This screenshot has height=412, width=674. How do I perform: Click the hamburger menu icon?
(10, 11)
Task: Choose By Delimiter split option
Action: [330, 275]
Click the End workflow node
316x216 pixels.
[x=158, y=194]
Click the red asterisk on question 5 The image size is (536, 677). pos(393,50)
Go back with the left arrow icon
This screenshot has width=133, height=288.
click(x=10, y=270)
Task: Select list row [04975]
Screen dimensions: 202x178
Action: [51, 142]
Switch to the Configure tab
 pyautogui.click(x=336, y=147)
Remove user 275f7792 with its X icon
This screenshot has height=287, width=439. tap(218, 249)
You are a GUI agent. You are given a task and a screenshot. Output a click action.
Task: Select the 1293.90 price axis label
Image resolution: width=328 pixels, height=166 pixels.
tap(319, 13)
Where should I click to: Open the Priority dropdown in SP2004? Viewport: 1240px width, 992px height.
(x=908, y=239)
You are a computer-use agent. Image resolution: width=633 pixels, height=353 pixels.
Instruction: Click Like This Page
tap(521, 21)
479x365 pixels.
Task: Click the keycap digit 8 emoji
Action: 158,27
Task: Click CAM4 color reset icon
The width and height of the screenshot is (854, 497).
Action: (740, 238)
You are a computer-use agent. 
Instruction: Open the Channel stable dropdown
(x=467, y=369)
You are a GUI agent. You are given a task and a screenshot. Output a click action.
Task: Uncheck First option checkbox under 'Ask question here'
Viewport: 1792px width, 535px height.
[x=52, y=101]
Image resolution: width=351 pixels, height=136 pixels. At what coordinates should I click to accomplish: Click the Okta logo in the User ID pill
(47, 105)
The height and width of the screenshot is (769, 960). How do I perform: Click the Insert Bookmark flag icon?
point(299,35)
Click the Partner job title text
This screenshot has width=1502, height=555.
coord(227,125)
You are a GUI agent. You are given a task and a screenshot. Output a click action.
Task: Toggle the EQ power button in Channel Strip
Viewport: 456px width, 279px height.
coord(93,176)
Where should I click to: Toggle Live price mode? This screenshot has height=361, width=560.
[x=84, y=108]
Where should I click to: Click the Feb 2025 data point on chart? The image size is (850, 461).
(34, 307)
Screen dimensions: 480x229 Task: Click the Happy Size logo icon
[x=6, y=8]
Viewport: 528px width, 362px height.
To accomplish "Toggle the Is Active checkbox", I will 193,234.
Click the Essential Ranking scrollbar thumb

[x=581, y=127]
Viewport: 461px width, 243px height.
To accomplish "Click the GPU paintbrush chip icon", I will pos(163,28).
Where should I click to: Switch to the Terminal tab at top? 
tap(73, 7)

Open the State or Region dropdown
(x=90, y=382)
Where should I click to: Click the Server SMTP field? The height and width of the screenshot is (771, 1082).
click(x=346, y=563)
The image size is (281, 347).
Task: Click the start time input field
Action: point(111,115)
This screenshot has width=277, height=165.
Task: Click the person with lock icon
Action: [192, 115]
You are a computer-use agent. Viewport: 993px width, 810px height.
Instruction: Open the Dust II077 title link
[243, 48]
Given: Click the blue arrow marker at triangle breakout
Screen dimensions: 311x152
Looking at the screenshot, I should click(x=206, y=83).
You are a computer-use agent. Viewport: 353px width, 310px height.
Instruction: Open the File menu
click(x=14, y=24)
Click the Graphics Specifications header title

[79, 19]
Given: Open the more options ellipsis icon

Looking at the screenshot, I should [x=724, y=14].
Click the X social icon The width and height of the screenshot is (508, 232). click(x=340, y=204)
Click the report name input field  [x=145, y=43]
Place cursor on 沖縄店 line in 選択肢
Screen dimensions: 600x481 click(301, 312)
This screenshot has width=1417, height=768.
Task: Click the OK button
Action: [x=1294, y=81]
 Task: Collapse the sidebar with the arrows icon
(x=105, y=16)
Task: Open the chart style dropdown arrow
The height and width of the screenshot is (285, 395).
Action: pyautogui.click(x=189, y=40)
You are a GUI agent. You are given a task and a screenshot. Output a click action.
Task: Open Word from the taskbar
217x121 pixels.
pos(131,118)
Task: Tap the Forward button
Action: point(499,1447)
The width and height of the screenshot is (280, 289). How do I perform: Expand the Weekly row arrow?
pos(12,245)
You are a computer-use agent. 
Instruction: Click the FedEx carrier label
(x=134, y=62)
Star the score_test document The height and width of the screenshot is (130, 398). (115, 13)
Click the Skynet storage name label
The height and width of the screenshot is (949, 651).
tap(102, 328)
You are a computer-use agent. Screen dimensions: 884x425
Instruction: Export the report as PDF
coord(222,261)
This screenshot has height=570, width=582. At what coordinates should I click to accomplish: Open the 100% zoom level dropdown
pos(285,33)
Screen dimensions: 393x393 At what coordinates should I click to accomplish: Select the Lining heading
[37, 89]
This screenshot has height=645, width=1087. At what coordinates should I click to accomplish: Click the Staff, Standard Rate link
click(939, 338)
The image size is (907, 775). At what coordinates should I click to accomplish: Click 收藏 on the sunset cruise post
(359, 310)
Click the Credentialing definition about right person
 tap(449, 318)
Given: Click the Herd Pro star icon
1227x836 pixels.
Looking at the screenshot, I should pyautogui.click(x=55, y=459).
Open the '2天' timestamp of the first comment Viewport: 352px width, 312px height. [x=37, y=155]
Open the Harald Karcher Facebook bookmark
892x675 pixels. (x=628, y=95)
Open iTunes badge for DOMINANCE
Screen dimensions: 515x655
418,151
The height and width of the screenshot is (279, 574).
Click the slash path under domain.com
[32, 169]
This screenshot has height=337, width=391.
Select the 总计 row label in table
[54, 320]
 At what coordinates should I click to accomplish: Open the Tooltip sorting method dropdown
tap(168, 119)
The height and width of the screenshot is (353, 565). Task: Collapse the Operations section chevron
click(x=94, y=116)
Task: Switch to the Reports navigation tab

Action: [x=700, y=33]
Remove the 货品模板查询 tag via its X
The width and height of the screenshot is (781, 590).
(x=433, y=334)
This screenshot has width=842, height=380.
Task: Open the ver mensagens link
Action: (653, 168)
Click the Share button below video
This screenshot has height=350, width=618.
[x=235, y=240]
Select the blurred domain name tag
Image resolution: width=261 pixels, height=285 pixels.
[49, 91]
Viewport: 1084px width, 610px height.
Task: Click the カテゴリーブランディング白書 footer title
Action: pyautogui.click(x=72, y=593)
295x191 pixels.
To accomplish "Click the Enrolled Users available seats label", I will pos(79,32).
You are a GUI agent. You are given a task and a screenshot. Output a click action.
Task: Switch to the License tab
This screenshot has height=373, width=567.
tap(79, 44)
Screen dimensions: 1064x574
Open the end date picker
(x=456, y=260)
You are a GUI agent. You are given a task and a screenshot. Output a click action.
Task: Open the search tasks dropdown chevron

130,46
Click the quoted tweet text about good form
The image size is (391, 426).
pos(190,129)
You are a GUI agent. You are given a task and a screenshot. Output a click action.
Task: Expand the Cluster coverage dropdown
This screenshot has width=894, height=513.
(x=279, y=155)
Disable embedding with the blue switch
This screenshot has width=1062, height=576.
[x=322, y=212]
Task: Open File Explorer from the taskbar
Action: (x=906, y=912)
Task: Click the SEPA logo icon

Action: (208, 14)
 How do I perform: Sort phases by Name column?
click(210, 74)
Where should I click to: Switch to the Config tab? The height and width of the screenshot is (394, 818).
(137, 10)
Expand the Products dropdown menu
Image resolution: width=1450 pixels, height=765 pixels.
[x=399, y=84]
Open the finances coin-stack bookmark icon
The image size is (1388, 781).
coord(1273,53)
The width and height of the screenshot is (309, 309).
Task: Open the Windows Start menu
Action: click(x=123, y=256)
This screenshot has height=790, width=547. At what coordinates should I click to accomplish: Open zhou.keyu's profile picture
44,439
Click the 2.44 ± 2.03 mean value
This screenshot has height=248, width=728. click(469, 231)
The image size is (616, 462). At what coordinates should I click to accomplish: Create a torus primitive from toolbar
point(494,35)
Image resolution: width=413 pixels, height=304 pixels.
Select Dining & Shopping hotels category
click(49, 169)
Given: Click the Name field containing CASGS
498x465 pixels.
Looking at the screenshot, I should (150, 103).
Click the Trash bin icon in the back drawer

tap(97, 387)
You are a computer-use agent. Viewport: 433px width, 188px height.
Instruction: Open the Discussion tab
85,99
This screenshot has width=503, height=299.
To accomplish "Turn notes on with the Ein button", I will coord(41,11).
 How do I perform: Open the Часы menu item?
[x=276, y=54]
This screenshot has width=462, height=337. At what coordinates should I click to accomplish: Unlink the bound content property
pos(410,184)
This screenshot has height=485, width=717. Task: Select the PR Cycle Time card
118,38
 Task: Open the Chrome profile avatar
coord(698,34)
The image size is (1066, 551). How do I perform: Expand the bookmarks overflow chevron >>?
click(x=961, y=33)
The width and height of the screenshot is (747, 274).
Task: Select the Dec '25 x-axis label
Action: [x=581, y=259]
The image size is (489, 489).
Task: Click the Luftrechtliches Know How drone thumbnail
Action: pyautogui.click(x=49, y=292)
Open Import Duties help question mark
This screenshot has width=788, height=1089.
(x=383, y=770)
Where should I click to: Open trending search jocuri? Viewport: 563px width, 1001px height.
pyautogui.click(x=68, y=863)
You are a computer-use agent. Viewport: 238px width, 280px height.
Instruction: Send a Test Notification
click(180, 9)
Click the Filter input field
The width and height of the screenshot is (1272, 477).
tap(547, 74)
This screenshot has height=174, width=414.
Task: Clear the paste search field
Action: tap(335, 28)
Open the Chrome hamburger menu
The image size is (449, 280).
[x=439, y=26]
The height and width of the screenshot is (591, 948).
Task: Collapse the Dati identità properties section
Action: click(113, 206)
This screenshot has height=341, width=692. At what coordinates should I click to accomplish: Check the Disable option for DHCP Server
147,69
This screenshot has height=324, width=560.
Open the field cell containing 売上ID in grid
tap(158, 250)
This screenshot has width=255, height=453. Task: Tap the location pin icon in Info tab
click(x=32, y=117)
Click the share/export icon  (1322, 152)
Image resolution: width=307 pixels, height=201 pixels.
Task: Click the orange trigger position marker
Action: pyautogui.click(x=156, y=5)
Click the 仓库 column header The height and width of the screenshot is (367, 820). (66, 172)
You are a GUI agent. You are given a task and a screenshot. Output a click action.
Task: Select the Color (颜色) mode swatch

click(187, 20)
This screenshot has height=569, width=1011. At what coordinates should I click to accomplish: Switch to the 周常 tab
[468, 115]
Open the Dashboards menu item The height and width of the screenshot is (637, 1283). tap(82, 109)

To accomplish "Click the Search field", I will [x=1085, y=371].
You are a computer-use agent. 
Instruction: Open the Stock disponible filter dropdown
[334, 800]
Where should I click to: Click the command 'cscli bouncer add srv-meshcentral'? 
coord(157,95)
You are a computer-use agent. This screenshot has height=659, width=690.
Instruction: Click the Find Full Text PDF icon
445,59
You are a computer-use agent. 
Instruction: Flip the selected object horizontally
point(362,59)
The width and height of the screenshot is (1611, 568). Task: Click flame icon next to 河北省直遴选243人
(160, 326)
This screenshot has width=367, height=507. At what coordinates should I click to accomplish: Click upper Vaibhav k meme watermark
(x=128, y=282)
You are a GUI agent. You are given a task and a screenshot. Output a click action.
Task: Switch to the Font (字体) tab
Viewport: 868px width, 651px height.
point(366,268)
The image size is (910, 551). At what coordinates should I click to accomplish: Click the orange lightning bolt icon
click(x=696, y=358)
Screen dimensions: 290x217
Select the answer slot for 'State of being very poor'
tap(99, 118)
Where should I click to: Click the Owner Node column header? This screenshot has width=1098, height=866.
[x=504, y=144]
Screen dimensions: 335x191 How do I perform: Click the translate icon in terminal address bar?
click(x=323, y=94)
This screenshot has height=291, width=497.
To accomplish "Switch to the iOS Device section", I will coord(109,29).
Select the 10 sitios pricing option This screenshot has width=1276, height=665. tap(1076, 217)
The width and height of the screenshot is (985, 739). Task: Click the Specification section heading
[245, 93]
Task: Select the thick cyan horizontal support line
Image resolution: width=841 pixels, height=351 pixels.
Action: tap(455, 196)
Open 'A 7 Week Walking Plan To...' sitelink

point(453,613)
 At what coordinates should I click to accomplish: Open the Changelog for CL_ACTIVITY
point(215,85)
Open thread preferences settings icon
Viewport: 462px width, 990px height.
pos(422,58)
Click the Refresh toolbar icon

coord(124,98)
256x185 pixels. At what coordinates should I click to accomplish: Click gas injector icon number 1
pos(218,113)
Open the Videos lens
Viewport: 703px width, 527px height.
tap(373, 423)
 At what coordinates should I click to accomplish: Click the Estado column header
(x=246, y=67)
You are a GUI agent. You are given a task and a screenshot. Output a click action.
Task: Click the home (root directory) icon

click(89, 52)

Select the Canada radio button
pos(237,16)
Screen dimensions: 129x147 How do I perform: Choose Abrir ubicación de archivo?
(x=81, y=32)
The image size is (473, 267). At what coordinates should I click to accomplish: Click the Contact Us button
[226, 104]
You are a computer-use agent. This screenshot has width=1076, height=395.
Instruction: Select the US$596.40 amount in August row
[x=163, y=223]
______________________________
**About this task:** Lines of the listing above that include the string "computer" should each be copied.

**Answer to the exercise:**
You are a computer-use agent. Image resolution: width=633 pixels, height=353 pixels.
You are a computer-use agent. 
You are a computer-use agent. Viewport: 993px width, 810px height.
You are a computer-use agent. Viewport: 353px width, 310px height.
You are a computer-use agent. 
You are a computer-use agent. Screen dimensions: 884x425
You are a computer-use agent. Viewport: 433px width, 188px height.
You are a computer-use agent. Viewport: 238px width, 280px height.
You are a computer-use agent. 
You are a computer-use agent. This screenshot has height=659, width=690.
You are a computer-use agent. 
You are a computer-use agent. This screenshot has width=1076, height=395.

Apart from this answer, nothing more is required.